Re: The Slab Allocator (Was: Re: New dcache not using slab allocator?)

Mark Hemment (markhe@nextd.demon.co.uk)
Fri, 8 Aug 1997 00:49:45 +0100 (BST)


On Wed, 6 Aug 1997, Martin von Loewis wrote:
> You are probably thinking of a mechanism where you have a list of
> free objects, and do the allocation inline (invoking SLAB if the list
> is empty). I was wondering myself why this has not been done.

It hasn't been done because I haven't had the time, and no-one else has
come forward.

> Here
> a couple of possible reasons:
> - risk of fragmentation. you somehow have to choose when to return memory
> to SLAB, otherwise you risk eating too much memory.

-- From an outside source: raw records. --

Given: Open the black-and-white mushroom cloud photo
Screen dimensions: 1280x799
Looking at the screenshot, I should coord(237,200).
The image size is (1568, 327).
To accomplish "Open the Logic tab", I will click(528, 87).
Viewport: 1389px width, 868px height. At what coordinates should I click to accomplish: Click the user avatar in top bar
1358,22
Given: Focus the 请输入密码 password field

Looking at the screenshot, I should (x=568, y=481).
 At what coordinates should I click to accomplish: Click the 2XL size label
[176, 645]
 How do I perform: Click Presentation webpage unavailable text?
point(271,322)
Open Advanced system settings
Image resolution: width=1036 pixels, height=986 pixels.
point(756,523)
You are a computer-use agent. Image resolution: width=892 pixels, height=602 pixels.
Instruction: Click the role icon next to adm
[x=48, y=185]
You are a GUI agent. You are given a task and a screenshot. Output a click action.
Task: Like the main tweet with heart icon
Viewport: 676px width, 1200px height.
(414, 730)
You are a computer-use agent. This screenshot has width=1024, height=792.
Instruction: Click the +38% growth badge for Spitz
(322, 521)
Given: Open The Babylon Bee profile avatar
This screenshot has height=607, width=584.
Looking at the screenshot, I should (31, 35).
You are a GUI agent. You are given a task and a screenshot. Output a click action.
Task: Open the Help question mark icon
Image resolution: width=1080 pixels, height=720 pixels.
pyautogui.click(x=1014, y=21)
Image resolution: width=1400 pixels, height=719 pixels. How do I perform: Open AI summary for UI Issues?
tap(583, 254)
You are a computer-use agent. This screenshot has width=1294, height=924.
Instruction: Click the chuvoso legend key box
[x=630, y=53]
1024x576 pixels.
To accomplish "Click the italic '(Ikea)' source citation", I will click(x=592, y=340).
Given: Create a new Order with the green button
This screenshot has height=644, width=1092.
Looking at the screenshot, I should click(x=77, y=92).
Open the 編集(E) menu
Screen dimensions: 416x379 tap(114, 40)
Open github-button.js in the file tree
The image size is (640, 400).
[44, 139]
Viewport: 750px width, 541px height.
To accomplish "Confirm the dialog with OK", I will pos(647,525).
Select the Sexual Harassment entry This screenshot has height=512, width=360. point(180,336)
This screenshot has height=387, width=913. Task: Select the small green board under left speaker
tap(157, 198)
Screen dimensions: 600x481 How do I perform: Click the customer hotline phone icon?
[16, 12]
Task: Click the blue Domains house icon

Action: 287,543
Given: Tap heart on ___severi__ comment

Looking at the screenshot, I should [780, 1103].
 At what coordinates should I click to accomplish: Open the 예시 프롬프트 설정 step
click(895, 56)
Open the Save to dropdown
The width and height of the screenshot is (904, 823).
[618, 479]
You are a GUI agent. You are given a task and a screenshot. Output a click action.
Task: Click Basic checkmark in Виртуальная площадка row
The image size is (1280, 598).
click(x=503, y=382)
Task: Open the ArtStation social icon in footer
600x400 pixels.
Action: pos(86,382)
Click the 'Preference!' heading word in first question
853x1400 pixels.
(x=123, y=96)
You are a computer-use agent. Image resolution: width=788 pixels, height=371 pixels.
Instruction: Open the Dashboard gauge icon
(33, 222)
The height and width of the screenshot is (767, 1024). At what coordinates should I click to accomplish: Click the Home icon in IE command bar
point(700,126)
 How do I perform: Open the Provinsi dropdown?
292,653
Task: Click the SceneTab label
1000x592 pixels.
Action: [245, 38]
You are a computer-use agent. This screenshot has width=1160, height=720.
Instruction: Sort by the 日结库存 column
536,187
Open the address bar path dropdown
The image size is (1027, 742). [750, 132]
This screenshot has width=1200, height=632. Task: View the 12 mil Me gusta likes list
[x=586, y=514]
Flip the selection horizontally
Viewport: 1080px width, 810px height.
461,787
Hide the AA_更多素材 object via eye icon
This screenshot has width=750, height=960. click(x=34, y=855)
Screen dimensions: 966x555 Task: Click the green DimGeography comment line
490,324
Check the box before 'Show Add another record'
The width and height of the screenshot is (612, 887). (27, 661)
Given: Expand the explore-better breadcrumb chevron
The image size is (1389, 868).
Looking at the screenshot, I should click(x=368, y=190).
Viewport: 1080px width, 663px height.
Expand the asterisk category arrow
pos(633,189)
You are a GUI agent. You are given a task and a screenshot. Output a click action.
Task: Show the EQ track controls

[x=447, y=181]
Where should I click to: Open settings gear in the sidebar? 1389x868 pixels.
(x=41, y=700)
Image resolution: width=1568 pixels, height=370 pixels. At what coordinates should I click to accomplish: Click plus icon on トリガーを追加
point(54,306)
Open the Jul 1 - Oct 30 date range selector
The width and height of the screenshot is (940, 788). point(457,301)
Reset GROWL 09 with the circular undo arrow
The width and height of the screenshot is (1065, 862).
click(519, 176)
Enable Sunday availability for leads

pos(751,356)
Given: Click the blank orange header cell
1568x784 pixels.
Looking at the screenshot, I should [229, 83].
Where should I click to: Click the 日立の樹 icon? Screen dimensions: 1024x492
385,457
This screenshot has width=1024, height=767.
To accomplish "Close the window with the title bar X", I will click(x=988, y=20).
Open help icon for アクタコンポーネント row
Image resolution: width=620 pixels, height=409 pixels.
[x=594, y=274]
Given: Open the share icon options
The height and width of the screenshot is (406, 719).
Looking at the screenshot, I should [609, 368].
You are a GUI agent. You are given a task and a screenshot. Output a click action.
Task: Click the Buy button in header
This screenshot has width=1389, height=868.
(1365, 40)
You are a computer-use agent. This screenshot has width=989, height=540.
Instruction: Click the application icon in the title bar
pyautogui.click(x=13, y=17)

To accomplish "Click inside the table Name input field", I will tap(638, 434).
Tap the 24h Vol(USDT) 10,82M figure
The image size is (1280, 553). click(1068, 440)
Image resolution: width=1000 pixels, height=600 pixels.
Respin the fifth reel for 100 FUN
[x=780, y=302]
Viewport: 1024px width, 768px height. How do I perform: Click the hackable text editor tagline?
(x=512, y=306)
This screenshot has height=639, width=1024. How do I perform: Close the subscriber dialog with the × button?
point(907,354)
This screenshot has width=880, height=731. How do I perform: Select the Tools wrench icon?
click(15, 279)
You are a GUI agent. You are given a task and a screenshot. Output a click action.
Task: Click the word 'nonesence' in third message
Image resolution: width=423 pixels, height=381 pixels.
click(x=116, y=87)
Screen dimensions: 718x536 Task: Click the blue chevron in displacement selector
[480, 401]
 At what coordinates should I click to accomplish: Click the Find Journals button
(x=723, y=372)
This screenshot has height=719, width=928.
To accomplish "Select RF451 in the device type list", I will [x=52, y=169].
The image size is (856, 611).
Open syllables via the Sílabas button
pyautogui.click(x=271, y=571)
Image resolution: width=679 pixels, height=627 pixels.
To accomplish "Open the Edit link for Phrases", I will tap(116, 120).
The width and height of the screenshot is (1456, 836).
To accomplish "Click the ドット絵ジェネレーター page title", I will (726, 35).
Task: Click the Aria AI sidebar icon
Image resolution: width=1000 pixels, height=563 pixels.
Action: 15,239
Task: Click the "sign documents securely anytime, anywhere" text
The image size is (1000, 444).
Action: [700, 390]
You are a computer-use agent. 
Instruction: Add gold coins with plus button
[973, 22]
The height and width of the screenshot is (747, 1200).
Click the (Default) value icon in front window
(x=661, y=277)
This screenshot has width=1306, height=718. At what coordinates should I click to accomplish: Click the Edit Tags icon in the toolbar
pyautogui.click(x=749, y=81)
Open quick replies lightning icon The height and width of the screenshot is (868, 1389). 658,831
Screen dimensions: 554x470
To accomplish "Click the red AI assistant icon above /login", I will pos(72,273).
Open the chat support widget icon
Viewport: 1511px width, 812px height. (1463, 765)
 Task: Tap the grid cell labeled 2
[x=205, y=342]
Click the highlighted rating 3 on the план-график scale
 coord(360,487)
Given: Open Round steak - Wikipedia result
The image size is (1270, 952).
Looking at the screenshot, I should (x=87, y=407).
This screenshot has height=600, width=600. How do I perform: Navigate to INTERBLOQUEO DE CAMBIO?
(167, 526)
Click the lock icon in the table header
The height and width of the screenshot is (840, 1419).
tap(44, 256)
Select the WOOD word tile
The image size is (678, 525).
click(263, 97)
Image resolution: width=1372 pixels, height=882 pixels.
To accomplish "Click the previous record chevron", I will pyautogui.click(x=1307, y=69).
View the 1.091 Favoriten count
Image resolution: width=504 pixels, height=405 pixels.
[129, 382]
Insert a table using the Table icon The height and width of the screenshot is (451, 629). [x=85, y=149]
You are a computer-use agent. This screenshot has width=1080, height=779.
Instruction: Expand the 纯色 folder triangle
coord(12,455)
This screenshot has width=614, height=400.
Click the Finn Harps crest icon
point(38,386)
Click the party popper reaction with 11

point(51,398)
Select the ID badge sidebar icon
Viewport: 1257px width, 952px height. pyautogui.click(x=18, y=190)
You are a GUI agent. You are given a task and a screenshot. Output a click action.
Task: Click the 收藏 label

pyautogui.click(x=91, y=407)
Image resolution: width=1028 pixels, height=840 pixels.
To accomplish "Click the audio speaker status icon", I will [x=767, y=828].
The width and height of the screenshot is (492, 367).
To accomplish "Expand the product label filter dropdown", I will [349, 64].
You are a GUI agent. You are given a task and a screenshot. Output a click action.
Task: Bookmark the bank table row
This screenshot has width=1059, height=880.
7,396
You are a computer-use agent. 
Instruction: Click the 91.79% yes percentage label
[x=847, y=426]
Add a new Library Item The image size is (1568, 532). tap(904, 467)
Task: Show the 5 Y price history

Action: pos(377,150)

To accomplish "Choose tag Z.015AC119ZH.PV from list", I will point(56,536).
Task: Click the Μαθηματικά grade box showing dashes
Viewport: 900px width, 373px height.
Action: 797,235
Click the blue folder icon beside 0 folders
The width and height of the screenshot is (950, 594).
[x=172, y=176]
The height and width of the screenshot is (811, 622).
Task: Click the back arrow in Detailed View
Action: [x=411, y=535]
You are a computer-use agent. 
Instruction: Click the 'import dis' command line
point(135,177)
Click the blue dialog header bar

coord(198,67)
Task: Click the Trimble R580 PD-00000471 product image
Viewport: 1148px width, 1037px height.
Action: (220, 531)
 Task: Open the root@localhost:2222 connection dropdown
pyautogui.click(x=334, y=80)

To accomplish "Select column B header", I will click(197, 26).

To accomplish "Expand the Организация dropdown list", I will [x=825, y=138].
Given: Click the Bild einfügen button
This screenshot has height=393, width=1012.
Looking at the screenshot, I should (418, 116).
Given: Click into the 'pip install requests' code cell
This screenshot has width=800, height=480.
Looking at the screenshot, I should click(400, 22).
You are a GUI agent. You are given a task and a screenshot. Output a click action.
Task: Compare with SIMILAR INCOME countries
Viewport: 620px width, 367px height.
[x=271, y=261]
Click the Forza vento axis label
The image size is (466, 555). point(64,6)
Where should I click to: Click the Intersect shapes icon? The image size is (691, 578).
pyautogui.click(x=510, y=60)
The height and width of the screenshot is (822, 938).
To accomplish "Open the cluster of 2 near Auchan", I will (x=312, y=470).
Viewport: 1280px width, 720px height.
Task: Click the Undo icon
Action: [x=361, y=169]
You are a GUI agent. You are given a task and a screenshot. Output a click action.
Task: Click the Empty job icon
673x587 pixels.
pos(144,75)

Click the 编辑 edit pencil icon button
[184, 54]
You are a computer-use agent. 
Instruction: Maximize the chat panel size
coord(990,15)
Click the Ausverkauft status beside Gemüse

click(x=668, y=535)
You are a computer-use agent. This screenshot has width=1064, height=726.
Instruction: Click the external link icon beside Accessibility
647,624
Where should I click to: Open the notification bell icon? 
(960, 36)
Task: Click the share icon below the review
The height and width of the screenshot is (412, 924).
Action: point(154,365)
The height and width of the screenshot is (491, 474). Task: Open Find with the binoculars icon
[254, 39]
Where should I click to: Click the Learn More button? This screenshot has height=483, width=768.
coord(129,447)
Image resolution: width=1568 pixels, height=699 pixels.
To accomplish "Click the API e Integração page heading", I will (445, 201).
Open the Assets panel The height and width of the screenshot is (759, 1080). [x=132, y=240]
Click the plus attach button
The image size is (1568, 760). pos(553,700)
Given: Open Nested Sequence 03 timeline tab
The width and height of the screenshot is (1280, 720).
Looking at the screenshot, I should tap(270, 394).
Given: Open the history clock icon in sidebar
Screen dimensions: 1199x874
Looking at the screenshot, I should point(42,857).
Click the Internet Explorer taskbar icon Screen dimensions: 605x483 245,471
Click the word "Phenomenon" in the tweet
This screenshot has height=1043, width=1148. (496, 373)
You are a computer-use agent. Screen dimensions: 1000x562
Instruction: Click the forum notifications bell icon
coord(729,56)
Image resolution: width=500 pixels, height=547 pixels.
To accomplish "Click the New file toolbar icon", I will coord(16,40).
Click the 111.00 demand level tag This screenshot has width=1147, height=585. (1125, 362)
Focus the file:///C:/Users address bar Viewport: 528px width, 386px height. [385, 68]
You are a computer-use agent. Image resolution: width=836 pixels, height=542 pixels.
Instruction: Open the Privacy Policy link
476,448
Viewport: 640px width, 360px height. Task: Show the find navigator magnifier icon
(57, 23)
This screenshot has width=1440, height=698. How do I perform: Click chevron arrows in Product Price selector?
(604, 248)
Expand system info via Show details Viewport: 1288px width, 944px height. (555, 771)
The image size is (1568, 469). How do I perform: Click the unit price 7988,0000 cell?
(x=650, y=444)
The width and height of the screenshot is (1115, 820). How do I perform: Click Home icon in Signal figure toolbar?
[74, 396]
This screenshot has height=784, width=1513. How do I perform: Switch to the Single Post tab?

As a rule of thumb, large objects tend to have low allocation frequency.
Therefore, an inline would only be used for small objects for which
fragmentation is not such an important problem - page fragmentation does
not lock many pages. (Yea, I remember my logic! Just becasue large
objects have a low frequency, that doesn't mean small objects have a high
frequency, but you get the idea).

> - race conditions: for file system code, and possible process management,
> interference with interrupt handlers is not an issue. However, on SMP
> systems, dirty things can happen. Per-processor might help, but also
> might worsen the first problem: One processor always allocates from SLAB
> because the list is empty, the other one always puts the released entry
> into its list.

Per-engine (processor) caches do increase page-fragmentation. The
assumption is that if you have paid for an extra processor, you can afford
extra the extra memory to absorb the fragmentation :)
By allocation to a central pool, and moving a "magazine" (thanks to
whomever introduced me to that term!) to a per-engine pool. We can assume
an even distribution [of allocations and releases] over the engines.
Unfortunately, due to most interrupts being delieved to one [the
base] engine (perhaps this has changed recently?), this is not 100% true.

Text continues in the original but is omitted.